Novel FGFR4-Targeting Single-Domain Antibodies for Multiple Targeted Therapies against Rhabdomyosarcoma

SIMPLE SUMMARY: Rhabdomyosarcoma (RMS) accounts for more than 50% of all soft tissue sarcomas in childhood and adolescence. Despite progress and intensified multimodality treatment, prognoses are extremely poor with an overall survival rate of approximately 20% in the advanced stage. Therefore, there is an urgent need for targeted treatment options to improve overall survival rates, and to limit long-term side effects. The fibroblast growth factor receptor 4 (FGFR4) is overexpressed in RMS and other tumors as well.
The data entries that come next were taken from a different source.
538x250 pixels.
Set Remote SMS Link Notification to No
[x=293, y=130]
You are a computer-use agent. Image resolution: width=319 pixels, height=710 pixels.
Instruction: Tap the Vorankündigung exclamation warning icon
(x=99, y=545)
The goal of this work was to select FGFR4 specific single-domain antibodies (sdAb) and to develop FGFR4-targeted therapies. We could show that FGFR4-targeted liposomes have the potential to deliver drugs specifically to FGFR4-positive tumor cells and that chimeric antigen receptor T cells built with the selected antibodies can kill specifically FGFR4-expressing RMS cells. ABSTRACT: The fibroblast growth factor receptor 4 (FGFR4) is overexpressed in rhabdomyosarcoma (RMS) and represents a promising target for treatments based on specific and efficient antibodies. Despite progress, there is an urgent need for targeted treatment options to improve survival rates, and to limit long-term side effects. From phage display libraries we selected FGFR4-specific single-domain antibodies (sdAb) binding to recombinant FGFR4 and validated them by flow cytometry, surface plasmon resonance, and fluorescence microscopy. The specificity of the selected sdAb was verified on FGFR4-wild type and FGFR4-knock out cells. FGFR4-sdAb were used to decorate vincristine-loaded liposomes and to generate chimeric antigen receptor (CAR) T cells. First, incubation of RMS cells with FGFR4-sdAb revealed that FGFR4-sdAb can block FGF19-FGFR4 signaling via the MAPK pathway and could therefore serve as therapeutics for FGFR4-dependent cancers. Second, FGFR4-targeted vincristine-loaded liposomes bound specifically to RMS cells and were internalized by the receptor, demonstrating the potential for active drug delivery to the tumor. Third, FGFR4-CAR T cells, generated with one sdAb candidate, demonstrated strong and specific cytotoxicity against FGFR4 expressing RMS cells. We selected novel FGFR4-sdAb with high specificity and nano- to picomolar affinities for FGFR4 which have the potential to enable multiple FGFR4-targeted cancer therapy approaches.